- **WHAT IS NEEDED**
For the material below, return exactly the lines starting at the one holding "Task: Open the candlestick chart style menu" and ending at the one holding "The image size is (1200, 640).", counting both as part of the range.

- **INPUT MATERIAL**
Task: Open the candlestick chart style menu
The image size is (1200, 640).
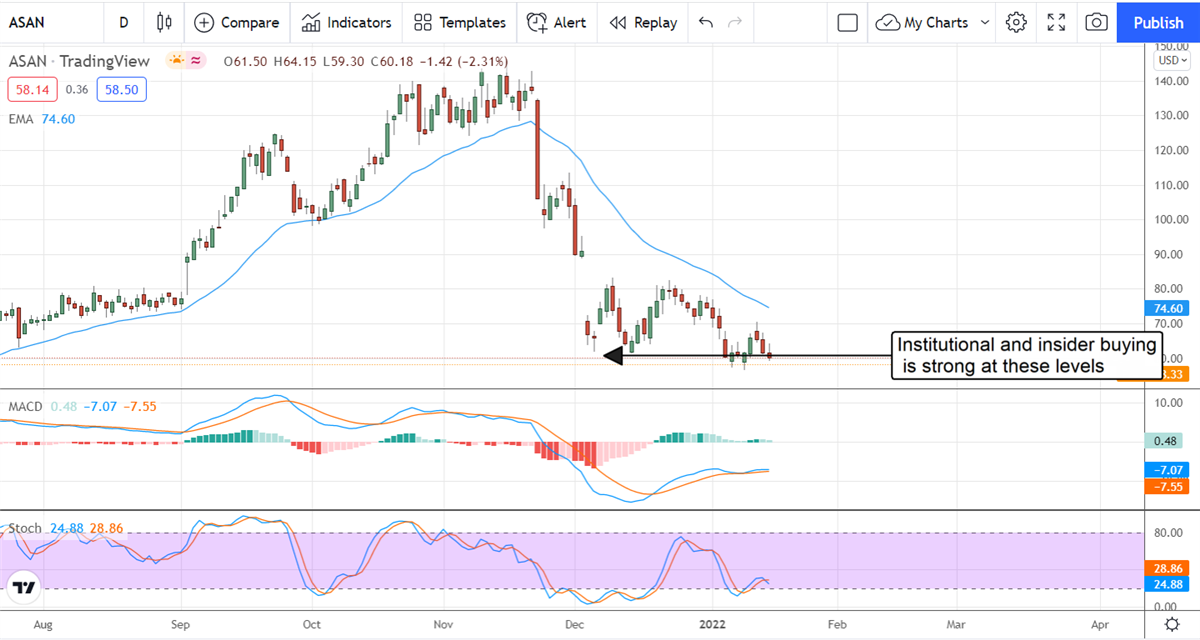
...
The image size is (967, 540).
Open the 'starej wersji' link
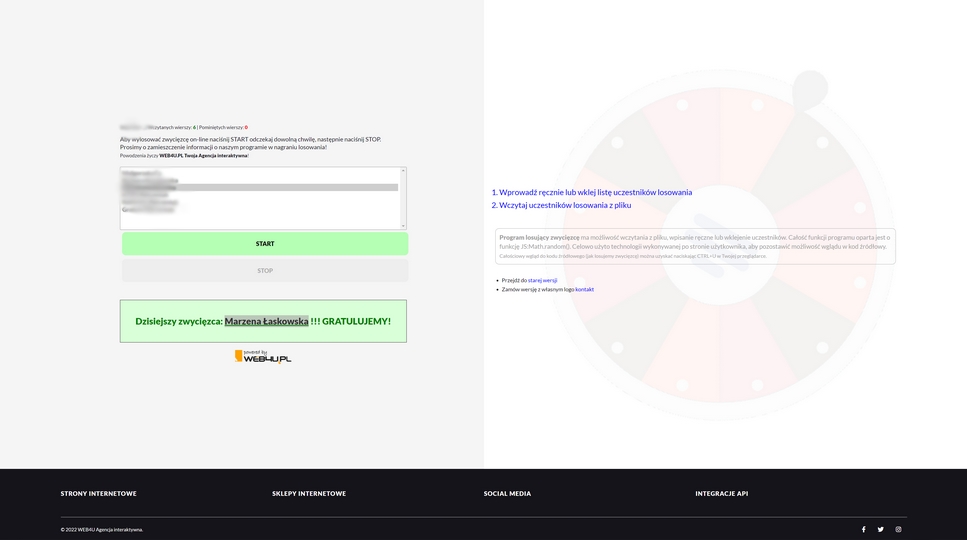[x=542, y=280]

- **TASK ANSWER**
Task: Open the candlestick chart style menu
The image size is (1200, 640).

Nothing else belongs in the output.